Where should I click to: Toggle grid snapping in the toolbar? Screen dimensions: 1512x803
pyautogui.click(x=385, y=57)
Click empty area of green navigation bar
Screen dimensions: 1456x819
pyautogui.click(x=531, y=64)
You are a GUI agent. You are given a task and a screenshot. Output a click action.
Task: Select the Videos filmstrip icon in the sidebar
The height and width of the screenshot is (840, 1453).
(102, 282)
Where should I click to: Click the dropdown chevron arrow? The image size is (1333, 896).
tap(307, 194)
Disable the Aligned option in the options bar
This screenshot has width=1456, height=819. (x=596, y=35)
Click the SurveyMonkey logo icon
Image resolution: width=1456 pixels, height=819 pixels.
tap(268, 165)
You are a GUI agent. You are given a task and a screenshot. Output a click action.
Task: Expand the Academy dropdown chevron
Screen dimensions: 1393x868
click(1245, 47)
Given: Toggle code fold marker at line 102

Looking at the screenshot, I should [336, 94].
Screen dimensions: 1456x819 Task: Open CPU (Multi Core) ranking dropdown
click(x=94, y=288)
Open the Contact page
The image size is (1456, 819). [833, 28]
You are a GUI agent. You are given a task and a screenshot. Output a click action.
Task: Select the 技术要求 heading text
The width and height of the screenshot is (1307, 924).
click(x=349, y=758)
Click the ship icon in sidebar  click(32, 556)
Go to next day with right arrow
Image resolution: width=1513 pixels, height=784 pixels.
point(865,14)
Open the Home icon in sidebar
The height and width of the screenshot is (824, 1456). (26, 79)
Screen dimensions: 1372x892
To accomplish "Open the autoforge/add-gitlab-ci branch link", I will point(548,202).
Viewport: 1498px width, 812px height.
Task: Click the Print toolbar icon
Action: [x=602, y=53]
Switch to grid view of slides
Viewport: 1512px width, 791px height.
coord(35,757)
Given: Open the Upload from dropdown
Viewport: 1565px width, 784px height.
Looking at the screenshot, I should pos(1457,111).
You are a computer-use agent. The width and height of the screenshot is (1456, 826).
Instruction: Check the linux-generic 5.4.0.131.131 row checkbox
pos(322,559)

··········

What the exercise asks:
Print the entries once more, identical in every line.

Result of this task:
Where should I click to: Toggle grid snapping in the toolbar? Screen dimensions: 1512x803
pyautogui.click(x=385, y=57)
Click empty area of green navigation bar
Screen dimensions: 1456x819
pyautogui.click(x=531, y=64)
You are a GUI agent. You are given a task and a screenshot. Output a click action.
Task: Select the Videos filmstrip icon in the sidebar
The height and width of the screenshot is (840, 1453).
(102, 282)
Where should I click to: Click the dropdown chevron arrow? The image size is (1333, 896).
tap(307, 194)
Disable the Aligned option in the options bar
This screenshot has width=1456, height=819. (x=596, y=35)
Click the SurveyMonkey logo icon
Image resolution: width=1456 pixels, height=819 pixels.
tap(268, 165)
You are a GUI agent. You are given a task and a screenshot. Output a click action.
Task: Expand the Academy dropdown chevron
Screen dimensions: 1393x868
click(1245, 47)
Given: Toggle code fold marker at line 102

Looking at the screenshot, I should [336, 94].
Screen dimensions: 1456x819 Task: Open CPU (Multi Core) ranking dropdown
click(x=94, y=288)
Open the Contact page
The image size is (1456, 819). [833, 28]
You are a GUI agent. You are given a task and a screenshot. Output a click action.
Task: Select the 技术要求 heading text
The width and height of the screenshot is (1307, 924).
click(x=349, y=758)
Click the ship icon in sidebar  click(32, 556)
Go to next day with right arrow
Image resolution: width=1513 pixels, height=784 pixels.
point(865,14)
Open the Home icon in sidebar
The height and width of the screenshot is (824, 1456). (26, 79)
Screen dimensions: 1372x892
To accomplish "Open the autoforge/add-gitlab-ci branch link", I will point(548,202).
Viewport: 1498px width, 812px height.
Task: Click the Print toolbar icon
Action: [x=602, y=53]
Switch to grid view of slides
Viewport: 1512px width, 791px height.
coord(35,757)
Given: Open the Upload from dropdown
Viewport: 1565px width, 784px height.
Looking at the screenshot, I should pos(1457,111).
You are a computer-use agent. The width and height of the screenshot is (1456, 826).
Instruction: Check the linux-generic 5.4.0.131.131 row checkbox
pos(322,559)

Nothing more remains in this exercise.